Exercise goal:
Write out every line of the records below as a JSON list of strings, one string per line, skipping blank lines and leaving out the pictures.
-- Extracted information start --
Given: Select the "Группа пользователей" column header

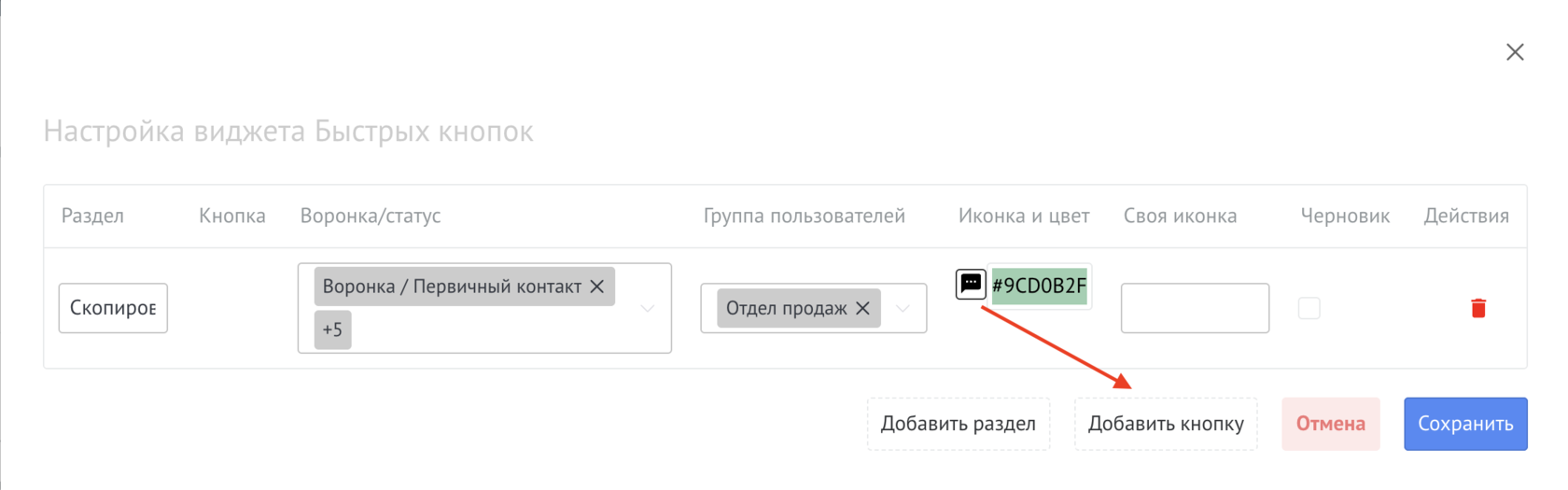Looking at the screenshot, I should 804,216.
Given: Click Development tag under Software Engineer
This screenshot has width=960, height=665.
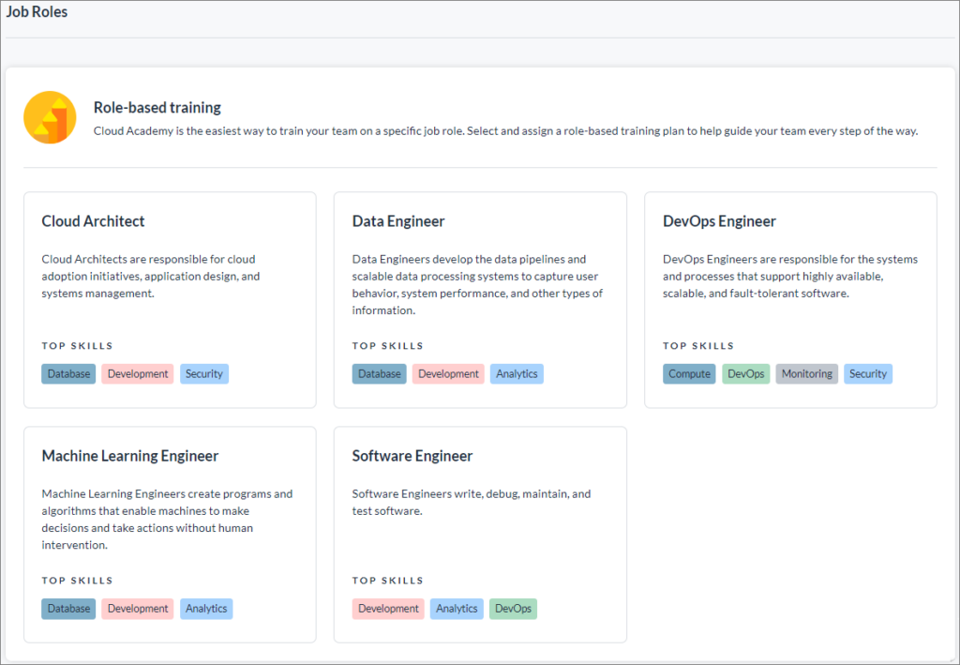Looking at the screenshot, I should click(388, 609).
-- Extracted information end --
Solution to this task:
[
  "Given: Select the \"Группа пользователей\" column header",
  "Looking at the screenshot, I should 804,216.",
  "Given: Click Development tag under Software Engineer",
  "This screenshot has width=960, height=665.",
  "Looking at the screenshot, I should click(388, 609)."
]